_EXERCISE A:_ From the forum post on BBCode-safe text truncation, reproduce word for word the part that opens with the words containing "Post by fberci" and closes with "(true by default)".

_SOURCE TEXT:_
BBCode-safe truncating of text

Discussion forum for MOD Writers regarding MOD Development.
Locked
fberci
Translator
Posts: 77
Joined: Sat Jan 01, 2005 12:09 pm
Location: Budapest, Hungary
Name: Bertalan Fodor
Contact:

BBCode-safe truncating of text

Post by fberci »

I plan to write an Advanced Syndication MOD and as a part of that I have written the following function which truncates text to a given length, and closes BBCode tags that remained open, so the parsed result will always be XHTML valid. I think others could use this as well and I've already seen other implementations of this functions (that were not so strict), so I share this function.

Code: Select all

/**
* BBCode-safe truncating of text
*
* @param string $text Text containing BBCode tags to be truncated
* @param string $uid BBCode uid
* @param int $max_length Text length limit
* @param string $bitfield BBCode bitfield (optional)
* @param bool $enable_bbcode Whether BBCode is enabled (true by default)
* @return string
*/
function trim_text ($text, $uid, $max_length, $bitfield = '', $enable_bbcode = true)
{
	// If there is any custom BBCode that can have space in its argument, turn this on, 
	// but else I suggest turning this off as it adds one additional (cached) SQL query
	$check_custom_bbcodes = true;

	if ($enable_bbcode && $check_custom_bbcodes)

_RECORDS FOR THE EXERCISE:_
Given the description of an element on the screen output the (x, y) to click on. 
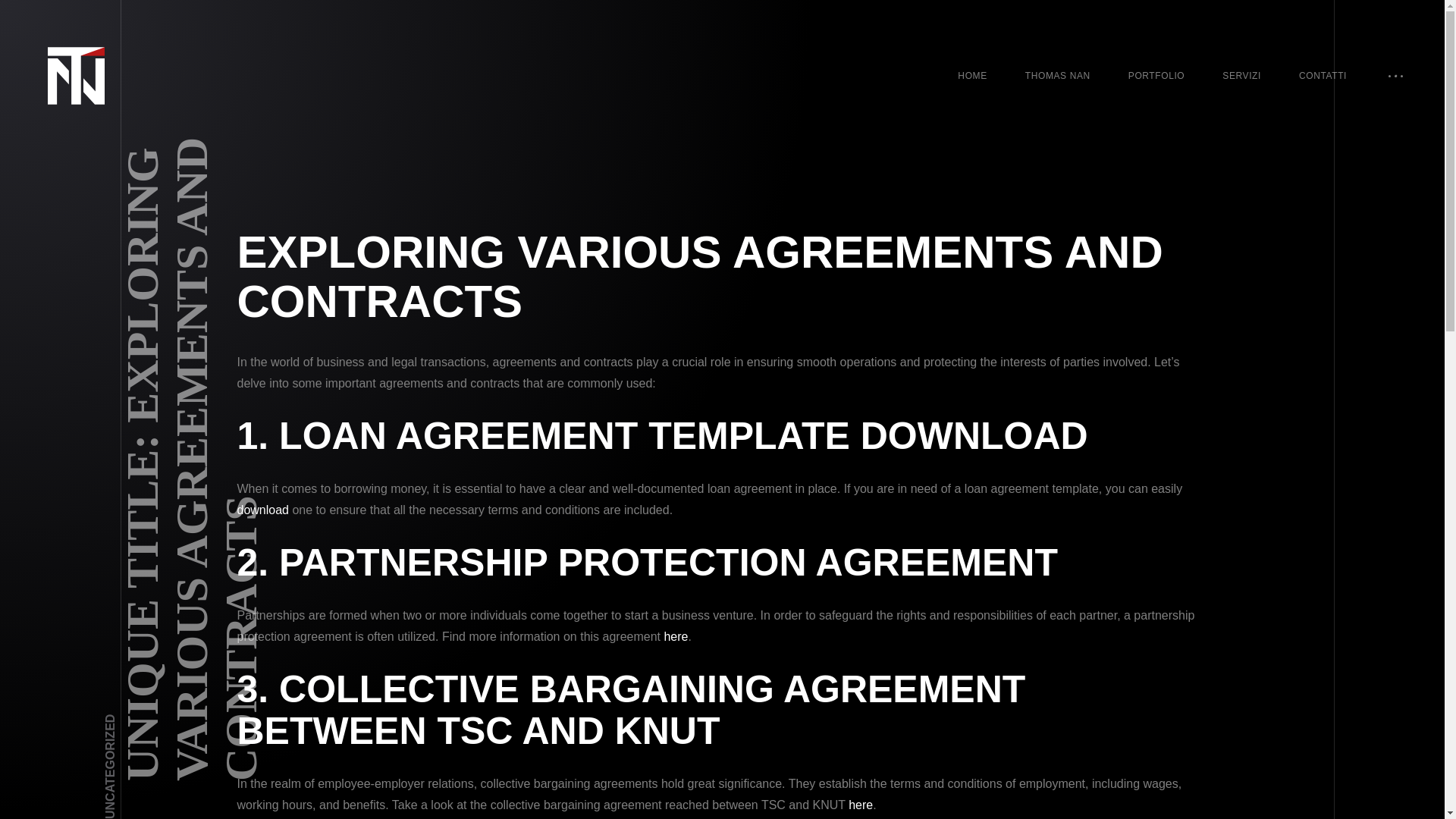
CONTATTI (1322, 75)
download (261, 509)
here (675, 635)
HOME (972, 75)
UNCATEGORIZED (155, 720)
here (860, 804)
THOMAS NAN (1057, 75)
PORTFOLIO (1156, 75)
SERVIZI (1241, 75)
Given the description of an element on the screen output the (x, y) to click on. 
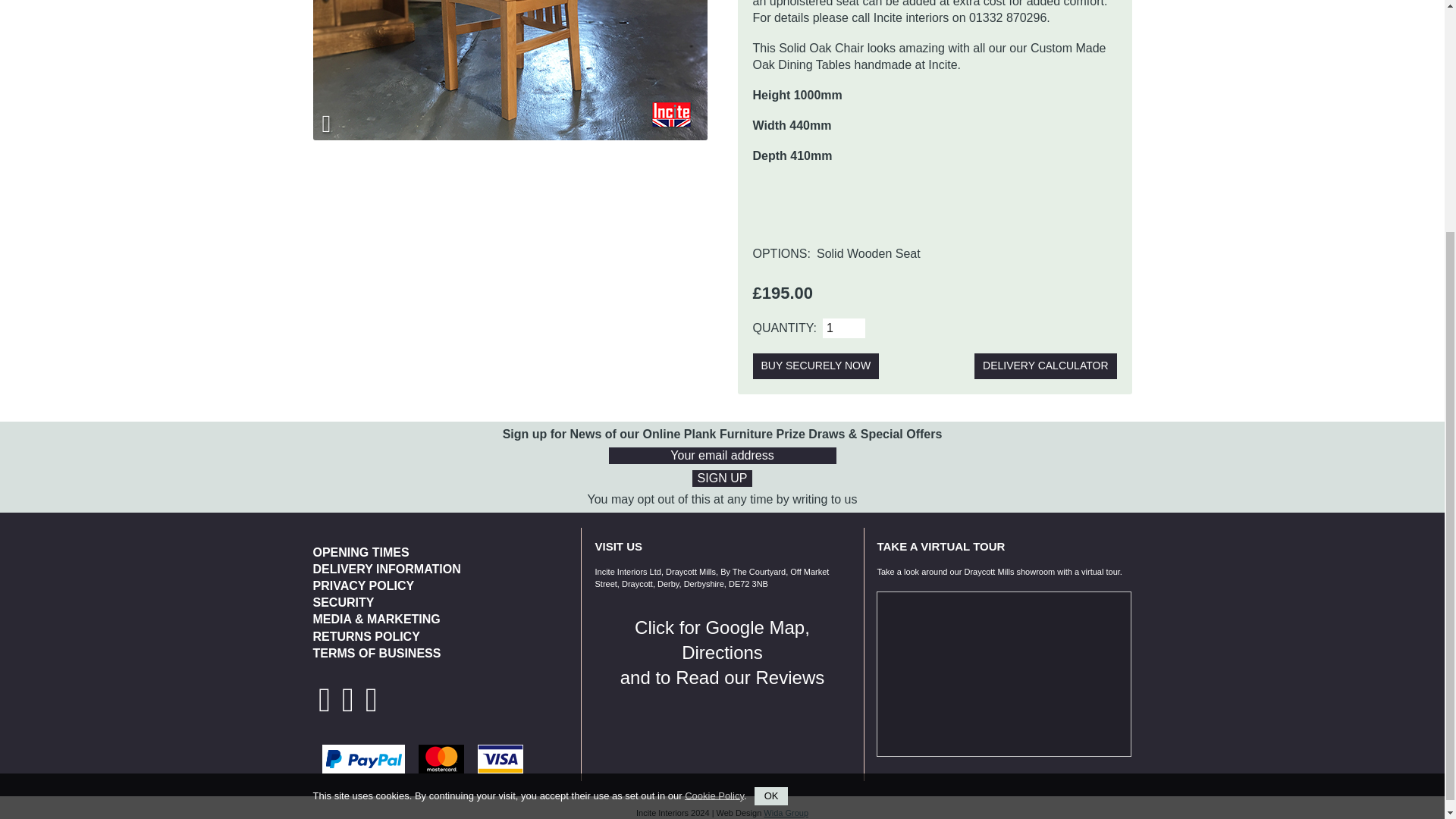
OPENING TIMES (361, 552)
1 (843, 328)
PRIVACY POLICY (363, 585)
Buy Securely Now (815, 365)
SECURITY (343, 602)
TERMS OF BUSINESS (377, 653)
Delivery Calculator (1045, 365)
Sign Up (722, 478)
RETURNS POLICY (366, 635)
Buy Securely Now (815, 365)
Sign Up (722, 478)
DELIVERY INFORMATION (722, 652)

_EXERCISE B:_ Render the entries from the line containing "OPENING TIMES (361, 552)" through the last line of the entries as a JSON list of strings, one string per line, with blank lines omitted.

_CORRECT ANSWER A:_
Post by fberci »

I plan to write an Advanced Syndication MOD and as a part of that I have written the following function which truncates text to a given length, and closes BBCode tags that remained open, so the parsed result will always be XHTML valid. I think others could use this as well and I've already seen other implementations of this functions (that were not so strict), so I share this function.

Code: Select all

/**
* BBCode-safe truncating of text
*
* @param string $text Text containing BBCode tags to be truncated
* @param string $uid BBCode uid
* @param int $max_length Text length limit
* @param string $bitfield BBCode bitfield (optional)
* @param bool $enable_bbcode Whether BBCode is enabled (true by default)

_CORRECT ANSWER B:_
[
  "OPENING TIMES (361, 552)",
  "1 (843, 328)",
  "PRIVACY POLICY (363, 585)",
  "Buy Securely Now (815, 365)",
  "SECURITY (343, 602)",
  "TERMS OF BUSINESS (377, 653)",
  "Delivery Calculator (1045, 365)",
  "Sign Up (722, 478)",
  "RETURNS POLICY (366, 635)",
  "Buy Securely Now (815, 365)",
  "Sign Up (722, 478)",
  "DELIVERY INFORMATION (722, 652)"
]